The Mystery of the 37-Second Lambda Delay (And How AWS EventBridge Fooled Us)
We’ve all been there. Everything works flawlessly in your SQA environment, but the moment your code hits UAT, it behaves like it’s wading through molasses.
Recently, we ran into a bizarre ghost in our AWS infrastructure: a Node.js Lambda function, triggered on a regular 10-minute interval by Amazon EventBridge, was consistently taking 37 seconds to log its very first line of code.
We initially thought it was a classic cold start or VPC network issue, but the real culprit turned out to be much sneakier. Here is how we realized EventBridge completely fooled us.
The Problem: The 37-Second Wall
In SQA, the Lambda invoked within 2 to 3 seconds. In UAT, it took 37 seconds.
We tried changing the trigger to run every single minute, but the 37-second delay still happened. We even threw Provisioned Concurrency at it to force the containers to stay warm, but it made absolutely no difference. The START RequestId log line stubbornly refused to print until the 37th second of the minute.
The environment wasn't lagging; it was completely stalled before our code even kicked off.
How We Debugged It
The breakthrough came when we stopped looking at the CloudWatch timestamps and looked inside the actual event object payload passed into the Node.js handler:
{
"source": "aws.events",
"time": "2026-06-14T18:00:37Z",
"resources": ["arn:aws:events:...:rule/ten-min-cron"]
}
When we looked at that "time" field generated by EventBridge, the lightbulb finally went on. The timestamp read exactly :37 seconds past the minute.
EventBridge wasn't even sending the event to our Lambda until the 37th second. Our Lambda wasn't lagging; it was executing the exact millisecond AWS handed it the job.
The Realization: EventBridge Jitter & The Redo
As it turns out, AWS explicitly states that EventBridge scheduled rules have a 60-second precision window. To prevent millions of customer crons from firing at exactly 12:00:00.000 and melting downstream services worldwide (the "thundering herd" problem), AWS intentionally jitters and staggers the execution across those first 60 seconds.
Our UAT cron rule just happened to get dealt a brutal 37-second delay slot by AWS's internal scheduling engine when the infrastructure was first built.
To prove it, we completely destroyed our UAT infrastructure and stood it up again from scratch. When the new EventBridge rule was created, AWS assigned it a completely different internal bucket.

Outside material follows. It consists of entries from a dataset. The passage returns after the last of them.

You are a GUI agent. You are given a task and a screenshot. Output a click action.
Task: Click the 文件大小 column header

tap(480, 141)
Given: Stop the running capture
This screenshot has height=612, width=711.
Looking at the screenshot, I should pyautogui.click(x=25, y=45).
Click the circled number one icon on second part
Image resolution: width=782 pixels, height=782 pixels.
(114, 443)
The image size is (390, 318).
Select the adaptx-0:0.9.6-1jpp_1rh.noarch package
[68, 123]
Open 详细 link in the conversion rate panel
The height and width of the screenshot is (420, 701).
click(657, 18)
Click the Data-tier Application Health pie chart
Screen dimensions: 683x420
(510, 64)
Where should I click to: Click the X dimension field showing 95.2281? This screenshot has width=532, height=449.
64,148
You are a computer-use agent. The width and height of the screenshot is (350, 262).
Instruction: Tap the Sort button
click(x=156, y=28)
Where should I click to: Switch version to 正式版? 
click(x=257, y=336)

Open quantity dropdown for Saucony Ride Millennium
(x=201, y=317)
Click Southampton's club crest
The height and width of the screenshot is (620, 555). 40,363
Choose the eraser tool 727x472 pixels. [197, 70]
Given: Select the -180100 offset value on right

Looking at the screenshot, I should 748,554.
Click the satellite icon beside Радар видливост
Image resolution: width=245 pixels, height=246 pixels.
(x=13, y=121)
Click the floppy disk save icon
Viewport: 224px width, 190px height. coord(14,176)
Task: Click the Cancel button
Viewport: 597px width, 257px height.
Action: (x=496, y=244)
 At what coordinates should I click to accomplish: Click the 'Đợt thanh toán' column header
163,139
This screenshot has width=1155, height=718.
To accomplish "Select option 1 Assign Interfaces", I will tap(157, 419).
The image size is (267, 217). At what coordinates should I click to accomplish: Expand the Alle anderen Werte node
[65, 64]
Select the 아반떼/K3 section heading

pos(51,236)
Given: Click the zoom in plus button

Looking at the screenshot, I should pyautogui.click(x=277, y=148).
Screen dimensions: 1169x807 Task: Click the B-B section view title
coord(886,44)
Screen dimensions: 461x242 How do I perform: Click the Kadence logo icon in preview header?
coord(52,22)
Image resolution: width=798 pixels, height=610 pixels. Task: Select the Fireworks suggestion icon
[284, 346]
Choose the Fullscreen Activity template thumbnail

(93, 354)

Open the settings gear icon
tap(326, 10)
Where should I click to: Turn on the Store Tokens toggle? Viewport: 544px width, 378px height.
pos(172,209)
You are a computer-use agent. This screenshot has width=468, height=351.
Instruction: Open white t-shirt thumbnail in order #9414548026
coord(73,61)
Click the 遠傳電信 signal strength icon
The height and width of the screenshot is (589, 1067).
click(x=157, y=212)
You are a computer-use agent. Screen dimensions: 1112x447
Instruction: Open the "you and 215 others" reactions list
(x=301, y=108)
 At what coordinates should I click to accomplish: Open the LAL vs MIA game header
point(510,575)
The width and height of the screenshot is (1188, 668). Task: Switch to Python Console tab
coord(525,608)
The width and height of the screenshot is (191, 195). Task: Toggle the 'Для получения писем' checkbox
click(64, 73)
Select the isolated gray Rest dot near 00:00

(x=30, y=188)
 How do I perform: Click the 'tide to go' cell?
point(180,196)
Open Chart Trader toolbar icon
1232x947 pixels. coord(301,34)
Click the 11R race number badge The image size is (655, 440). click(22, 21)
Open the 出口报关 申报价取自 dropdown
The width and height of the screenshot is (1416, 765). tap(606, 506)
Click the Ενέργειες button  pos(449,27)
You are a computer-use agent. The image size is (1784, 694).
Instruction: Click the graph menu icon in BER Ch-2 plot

Boom—the delay instantly dropped to 8 seconds.
The Final Takeaway
If you are triggering Lambdas via an ALB or API Gateway, AWS treats it as live traffic and routes it in milliseconds. But with EventBridge crons, you are completely at the mercy of the schedule lottery.
Our code wasn't broken, and our network was fine. It was just luck of the draw with AWS's background clock engine. If your background tasks can handle running a few seconds late, save yourself the headache and just let EventBridge do its thing!